YOUR INSTRUCTIONS.
Would you transcribe the entries below, beginning at the line with "This screenshot has width=779, height=549." and ending after the line with "1147x521 pixels. At", exactly, with no picture and nothing more?

[WORKING DATA — start]

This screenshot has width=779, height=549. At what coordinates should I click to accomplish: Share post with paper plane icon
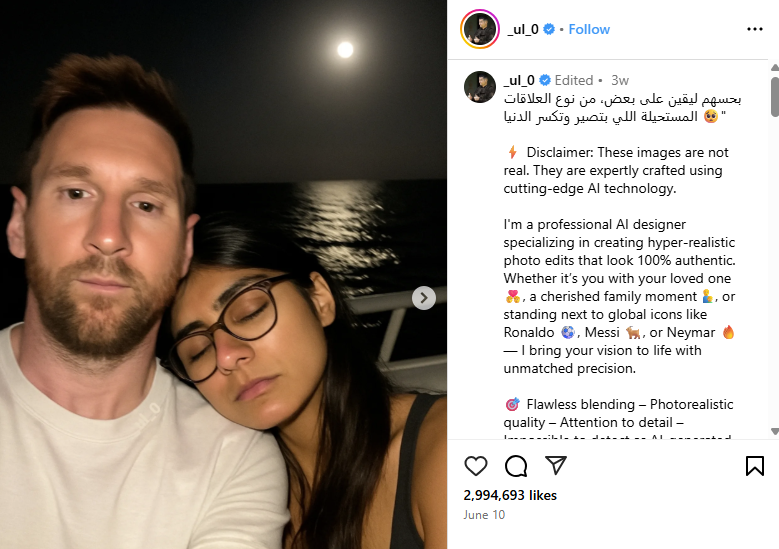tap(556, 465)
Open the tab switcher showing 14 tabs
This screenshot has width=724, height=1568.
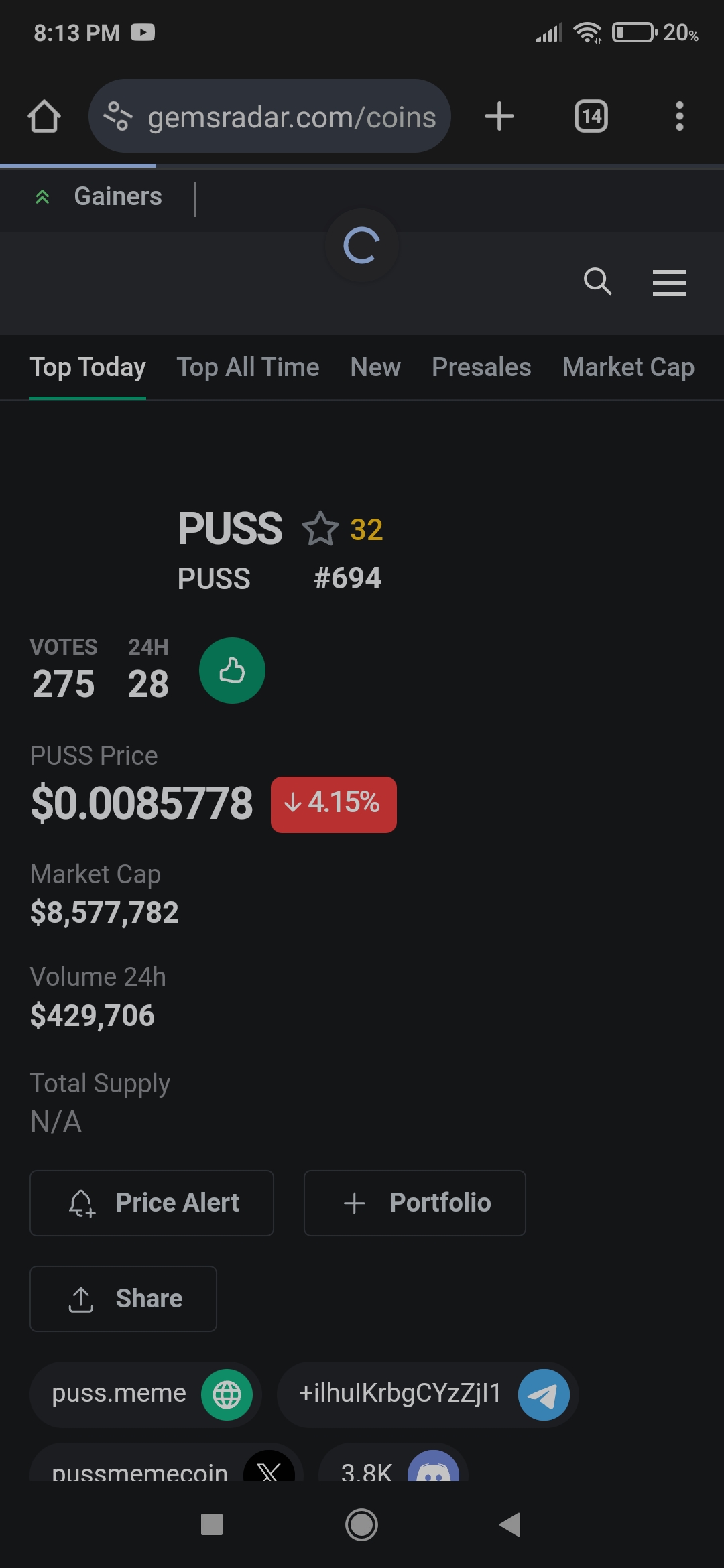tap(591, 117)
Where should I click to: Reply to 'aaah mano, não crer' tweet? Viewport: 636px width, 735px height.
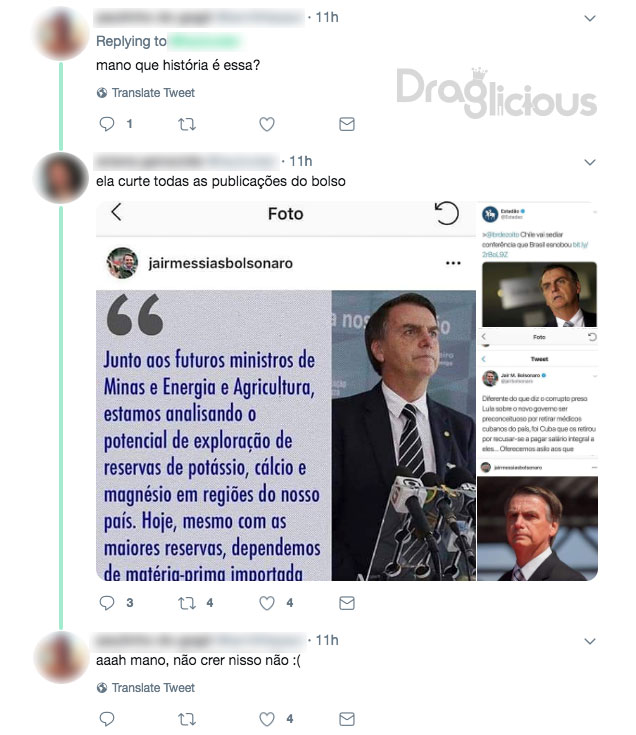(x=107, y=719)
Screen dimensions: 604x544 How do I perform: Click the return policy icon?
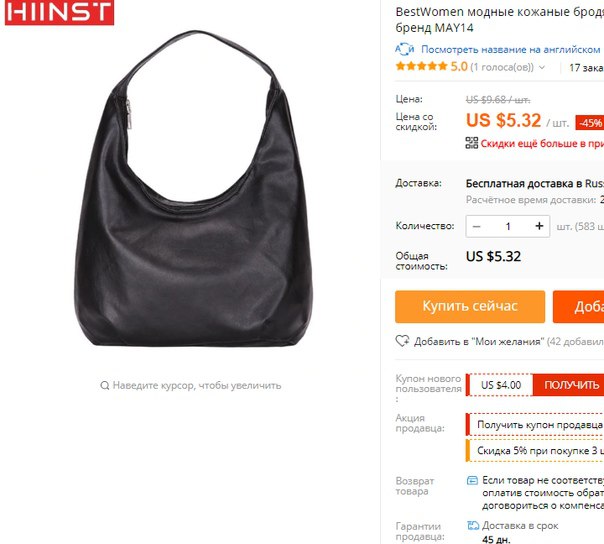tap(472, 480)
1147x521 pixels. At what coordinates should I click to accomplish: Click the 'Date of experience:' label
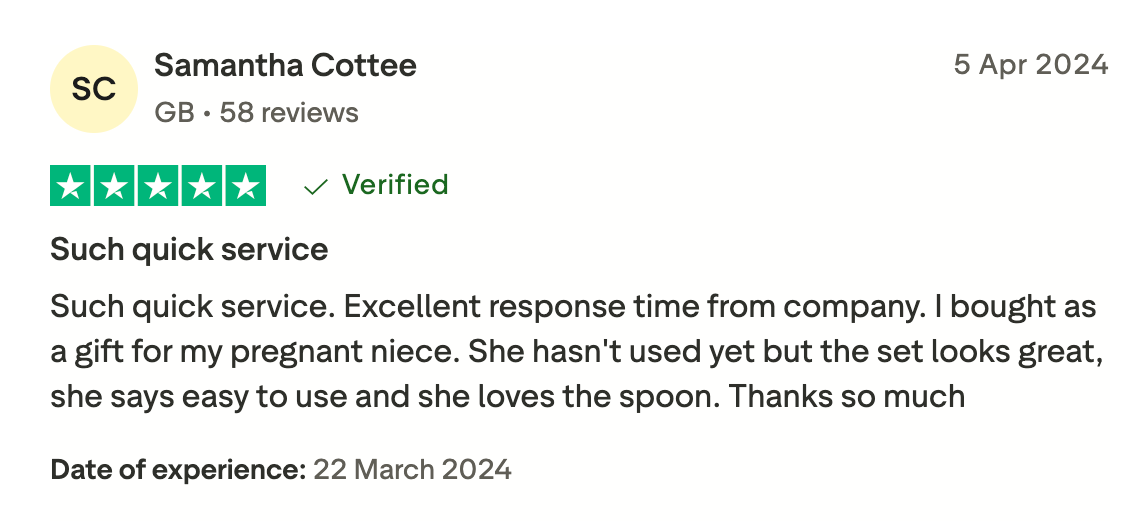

[WORKING DATA — finish]
[WORKING DATA — start]

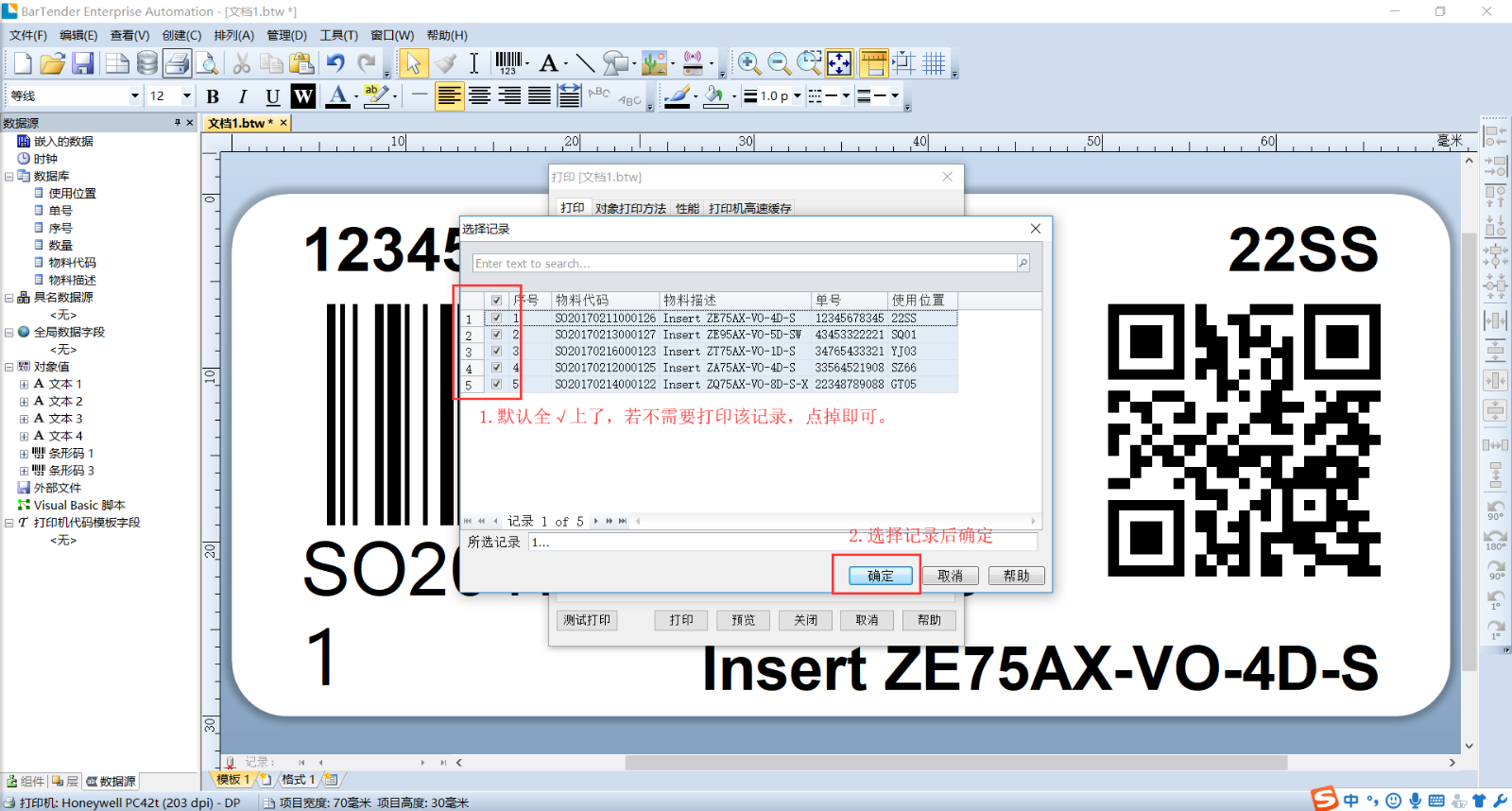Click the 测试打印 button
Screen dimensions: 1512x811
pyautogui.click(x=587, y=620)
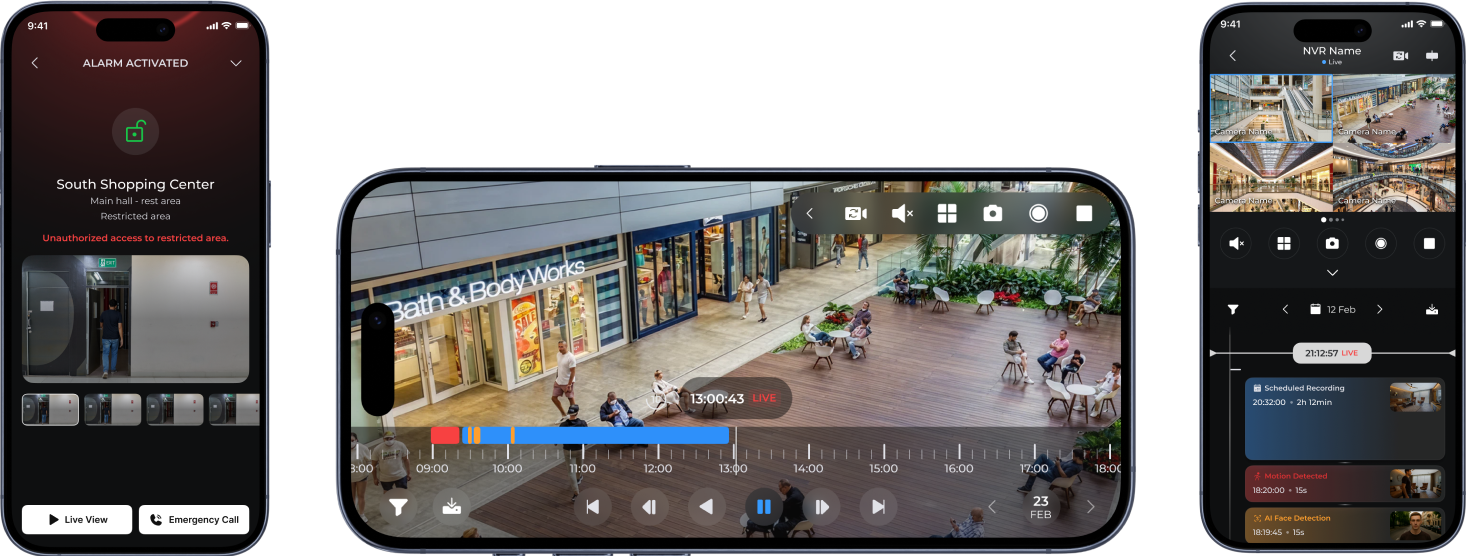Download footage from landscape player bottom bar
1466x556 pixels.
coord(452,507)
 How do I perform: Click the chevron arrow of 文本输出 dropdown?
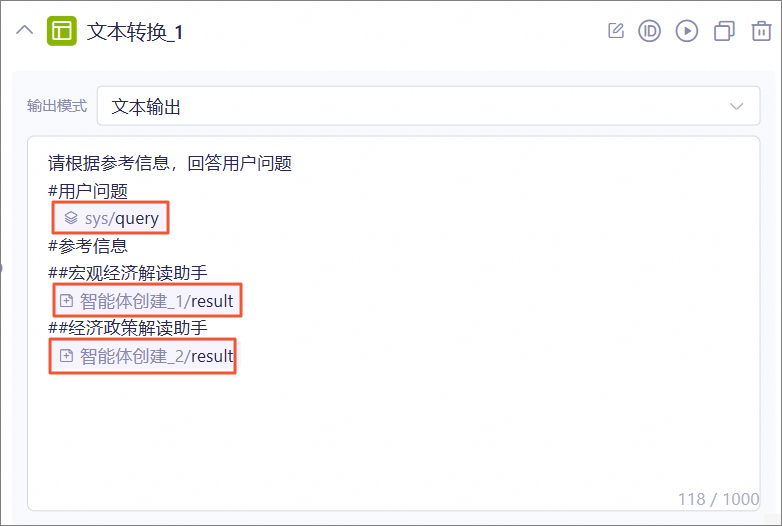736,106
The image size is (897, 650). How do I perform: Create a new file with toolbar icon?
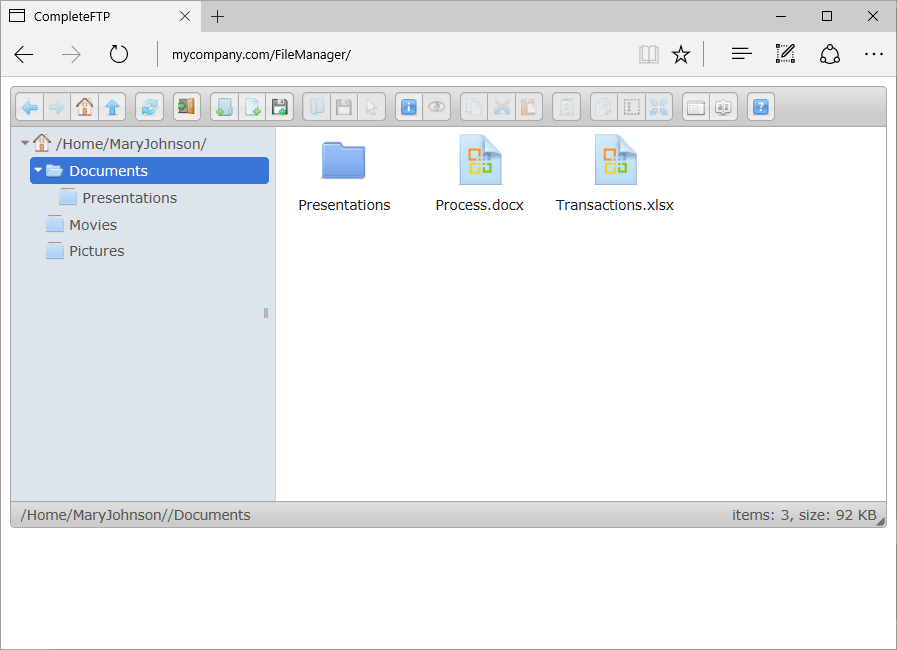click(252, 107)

[WORKING DATA — finish]

RESPONSE AREA.
This screenshot has width=779, height=549. At what coordinates should I click to accomplish: Share post with paper plane icon
tap(556, 465)
Open the tab switcher showing 14 tabs
This screenshot has width=724, height=1568.
tap(591, 117)
Where should I click to: Reply to 'aaah mano, não crer' tweet? Viewport: 636px width, 735px height.
(x=107, y=719)
Screen dimensions: 604x544 How do I perform: Click the return policy icon?
tap(472, 480)
1147x521 pixels. At what coordinates should I click to accomplish: Click the 'Date of experience:' label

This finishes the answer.